You came back to San Francisco after a sojourn from the city to the woods. We spent that day walking and talking, and you described your experience hitchhiking and camping in Marin County – all of its serenity and tranquility. You explained the hesitancy Americans had to let you into their cars, into their reality – American trepidation. Strangers in a strange land. Was this the same trepidation I had when we met? Did you get this sense from me? Later that night, after the walking, a home-cooked meal of pasta with market-fresh asparagus and a few glasses of wine, you asked about my affinity for filling myself with smoke, which, in the deepest, darkest gullies of my heart lurks like a ghost, keeps me clouded and numb. Pain is not something I prefer because I experience myself as always having had it live inside of me. This is the thing I did not say when you asked me that the question on Spring Street – the city subdued with night turning into day.
You spoke, also, of time – your time is valuable. You cannot get time back. I keep time on my side. I like to think I always have more of it, but what I never acknowledged was time’s relationship to my body. It wears on us. Kindness to the self is what makes time precious, it is how we can appreciate and make the most of the time we have. To honor the self. Tim, your time with me is a reminder of the pervasive impermanence of time. Time, like thoughts and experience, is fleeting. We cannot touch it, only navigate and steer ourselves and our minds toward clarity. Time is precious, just as we, as humans, are precious, and we need to take care of ourselves. Thank you for this reminder and for living by example. You honor your time and your body. You get high from the fruits of this labor.
We are gigantic spirits bound to these fleshy sacks. At your age, 19 years young, I had not yet come into the willingness to take responsibility for myself. I flaunted wild ideas and interacted with people, led by that tickle of inquiry. Who am I when I ask questions? What changes when I open vulnerability’s doors? Though, I never kept that door ajar, only let the light trickle in. I see in you this same curiosity and awakening which brings the unsavory and unknown, the complex and gray matter of the heart into the light.
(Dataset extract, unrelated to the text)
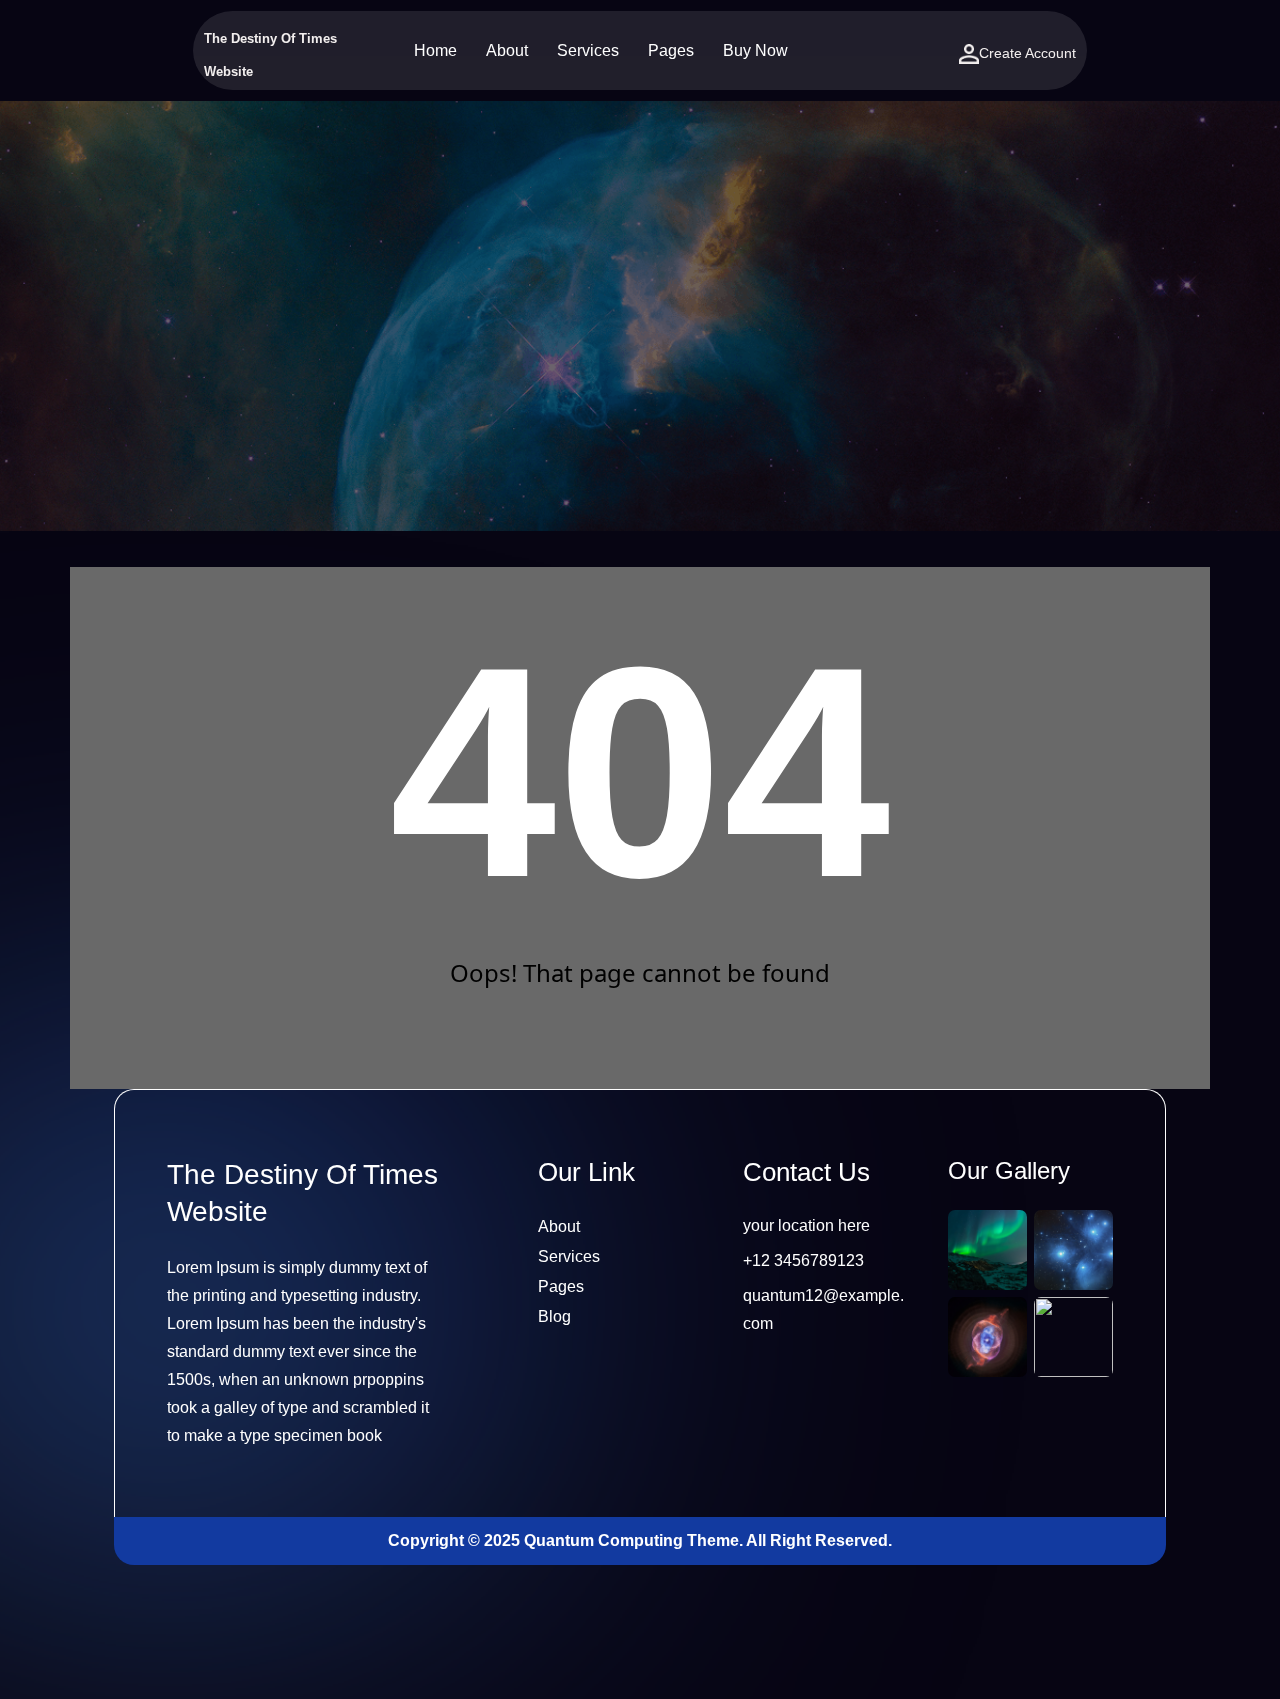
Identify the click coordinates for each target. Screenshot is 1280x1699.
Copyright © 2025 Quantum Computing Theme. (567, 1540)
These are my truths: I am attempting to escape heart-break. (A sobering and new perspective gained as I write these words.) I am alone and I am searching for a home within myself. I am building the foundations for comfort to live inside my heart, to make that muscle stronger. Everything else is a distraction. I am good at distracting myself and telling stories that disguise themselves as truth. Nothing is static.
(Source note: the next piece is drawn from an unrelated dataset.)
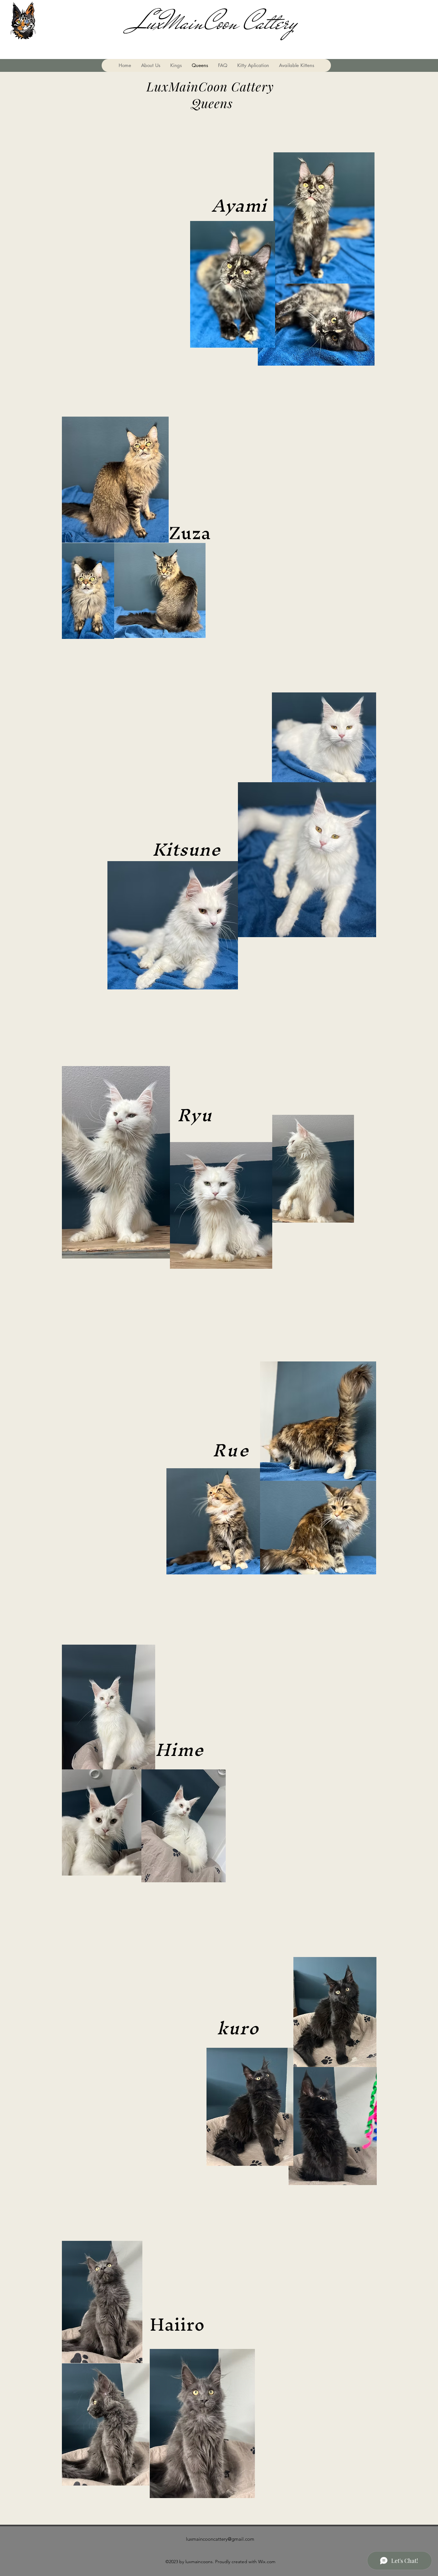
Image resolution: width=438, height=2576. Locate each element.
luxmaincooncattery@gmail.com (220, 2539)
What are your truths? What dwells in the dark and untouched corners of your heart? The answers to this question can take you higher, can allow you to get access to your own power. Tim, you are lustful and this lust is compulsive. It is neurotic curiosity. As if there were no other alternative for the passing of time, and having gotten to know you, I understand that for you, there is no alternative. Keep smiling at life, Tim. When I remember you, I will think of your bright and innocent smile, folded flat against your face, tightly pinched and held at the corners of your mouth, at the crevice where cheek meets jowls. I will always wonder, “What is it that you are thinking, Tim?”